食道がんとは
食道がんは、がんの部位別統計では中位にあって、2018年の統計では、男女計では人口10万人当たり20.5例の罹患者がいるという報告があります。男女別では、10万人当たりで男性は34.7例、女性は7.0例と圧倒的に男性に多いがんとなっており、近年増加傾向にあり ます。
食道がんは40歳代から増え始めて、罹患数、死亡数共に70歳代でピークとなっています。また、他部位との重複が多いことも特徴の一つです。
食道がんは、飲酒・喫煙習慣に関係する扁平上皮がんと、逆流性食道炎がきっかけとなる腺がんに分類出来、以前は圧倒的に扁平上皮がんが多かったのですが、近年では日本でも食生活の変化から逆流性食道炎が増えてきており、腺がんも増加してきています。
食道がんも、初期のうちはほとんど自覚症状がありません。
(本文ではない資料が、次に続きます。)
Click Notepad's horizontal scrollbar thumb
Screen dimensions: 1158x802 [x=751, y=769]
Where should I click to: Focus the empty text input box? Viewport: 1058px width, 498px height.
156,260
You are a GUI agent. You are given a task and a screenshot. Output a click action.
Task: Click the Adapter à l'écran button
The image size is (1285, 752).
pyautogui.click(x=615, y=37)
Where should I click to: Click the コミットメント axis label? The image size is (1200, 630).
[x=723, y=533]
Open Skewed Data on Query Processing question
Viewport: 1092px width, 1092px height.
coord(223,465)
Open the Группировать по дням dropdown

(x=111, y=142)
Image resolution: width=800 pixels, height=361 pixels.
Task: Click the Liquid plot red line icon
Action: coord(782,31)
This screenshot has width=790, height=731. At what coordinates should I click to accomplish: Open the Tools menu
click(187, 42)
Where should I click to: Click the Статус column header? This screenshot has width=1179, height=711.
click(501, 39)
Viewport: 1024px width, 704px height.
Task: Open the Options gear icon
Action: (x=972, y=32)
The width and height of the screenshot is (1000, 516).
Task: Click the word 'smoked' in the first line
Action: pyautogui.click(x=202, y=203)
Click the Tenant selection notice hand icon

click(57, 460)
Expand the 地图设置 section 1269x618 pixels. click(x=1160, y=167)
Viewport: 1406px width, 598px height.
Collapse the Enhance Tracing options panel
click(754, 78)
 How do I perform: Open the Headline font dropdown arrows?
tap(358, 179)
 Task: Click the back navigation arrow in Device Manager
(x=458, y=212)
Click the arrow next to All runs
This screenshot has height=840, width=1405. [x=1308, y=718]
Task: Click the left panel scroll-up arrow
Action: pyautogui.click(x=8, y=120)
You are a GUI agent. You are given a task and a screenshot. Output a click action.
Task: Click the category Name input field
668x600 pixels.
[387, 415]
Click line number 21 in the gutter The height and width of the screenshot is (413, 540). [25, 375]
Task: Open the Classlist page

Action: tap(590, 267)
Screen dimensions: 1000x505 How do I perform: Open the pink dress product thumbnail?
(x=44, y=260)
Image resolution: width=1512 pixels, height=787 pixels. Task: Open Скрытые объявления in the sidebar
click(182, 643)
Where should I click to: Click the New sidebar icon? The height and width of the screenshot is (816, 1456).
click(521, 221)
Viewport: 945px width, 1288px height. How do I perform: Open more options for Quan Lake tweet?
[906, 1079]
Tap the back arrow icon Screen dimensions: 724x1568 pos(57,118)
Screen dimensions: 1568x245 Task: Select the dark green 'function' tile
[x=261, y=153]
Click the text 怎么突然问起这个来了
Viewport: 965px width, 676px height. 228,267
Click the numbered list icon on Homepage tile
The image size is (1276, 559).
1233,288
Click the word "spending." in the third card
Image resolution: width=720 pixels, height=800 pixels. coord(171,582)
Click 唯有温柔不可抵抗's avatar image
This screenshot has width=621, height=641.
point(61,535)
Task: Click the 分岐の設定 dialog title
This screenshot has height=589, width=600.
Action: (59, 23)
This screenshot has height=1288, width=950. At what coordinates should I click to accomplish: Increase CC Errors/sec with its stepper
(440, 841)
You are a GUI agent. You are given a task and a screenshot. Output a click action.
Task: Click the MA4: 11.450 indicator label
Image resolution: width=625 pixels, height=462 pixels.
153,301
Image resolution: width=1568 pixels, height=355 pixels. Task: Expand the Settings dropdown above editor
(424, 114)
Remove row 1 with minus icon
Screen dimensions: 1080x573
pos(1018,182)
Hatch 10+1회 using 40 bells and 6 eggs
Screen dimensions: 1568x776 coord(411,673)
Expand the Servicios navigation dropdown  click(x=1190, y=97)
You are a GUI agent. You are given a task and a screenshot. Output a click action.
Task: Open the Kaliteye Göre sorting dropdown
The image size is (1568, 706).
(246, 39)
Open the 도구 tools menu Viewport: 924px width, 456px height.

早期発見さえすれば、胃カメラだけの処置で完治出来るのですが、気づかずに進行してから発見されることが多くなっています。リスクの増加する40歳を過ぎたあたりから、定期的に胃カメラ検査を受診することをお勧めします。
食道がんの症状
初期のうちは、ほとんど自覚症状がありません。しかし進行してしまうと、飲み込みにくい、のどがつかえるといった、のどの違和感、咳、嗄声(しゃがれごえ)、胸や背中の痛み、体重減少などが起こります。初期のうちに発見されるのは、ほとんどが人間ドックなどの胃カメラ検査によりますので、定期的な胃カメラ検査が大切です。
食道がんの原因
食道がんには扁平上皮がんと腺がんがありますが、それぞれによって原因は異なります。
扁平上皮がんは、喫煙や飲酒が主な原因です。続いて、飲酒との関わりもありますが、お酒を飲んで顔が赤くなる体質の人も、食道がんのリスクが高いと考えられています。アルコールが最初に代謝されてできるアセトアルデヒドですが、このアセトアルデヒドは発がん物質と考えられています。お酒を飲んで顔が赤くなるのはこのアセトアルデヒドの分解酵素をあまり持っていないためと考えられており、そのためリスクが上がります。
その他では、熱い飲み物をよく飲む人、下部食道括約筋が締まったままになり食道に食べた食物が詰まってしまう食道アカラシアの人などが扁平上皮がんのリスクが高いと考えられています。
一方、腺がんは、逆流性食道炎や、そのために食道粘膜が胃の粘膜になってしまうパレット食道などで発症リスクが高くなるとされています。また喫煙・肥満などの生活習慣も原因となります。
食道がんの診断
食道がんを早期のうちに発見出来るのは、胃カメラ検査だけです。胃カメラ検査は食道の様子も詳細に観察出来、もし疑わしい組織を発見したら、サンプルを採集して病理検査を行い、確定診断に導くことも可能です。
当院では、日本消化器内視鏡学会専門医・指導医の医師が、高性能な内視鏡システムを駆使して、迅速でありながら精細な観察を行うことが出来ます。そのため、患者様の苦痛を極限まで減らした検査が可能になっています。どうしても検査が気になるという方は、鎮静剤を使用してうとうとと眠っているような状態での検査も可能です。安心してご相談ください。
食道がんの治療
早期に発見出来た食道がんは、内視鏡による処置だけでの完治も可能です。しかし進行してしまった場合は、状態に応じて外科手術や放射線療法、抗がん剤による化学療法などを行うことになります。
特に自覚症状が無くても、発がんリスクの上がる40歳代を過ぎたら、定期的な内視鏡検査を受けることをお勧めします。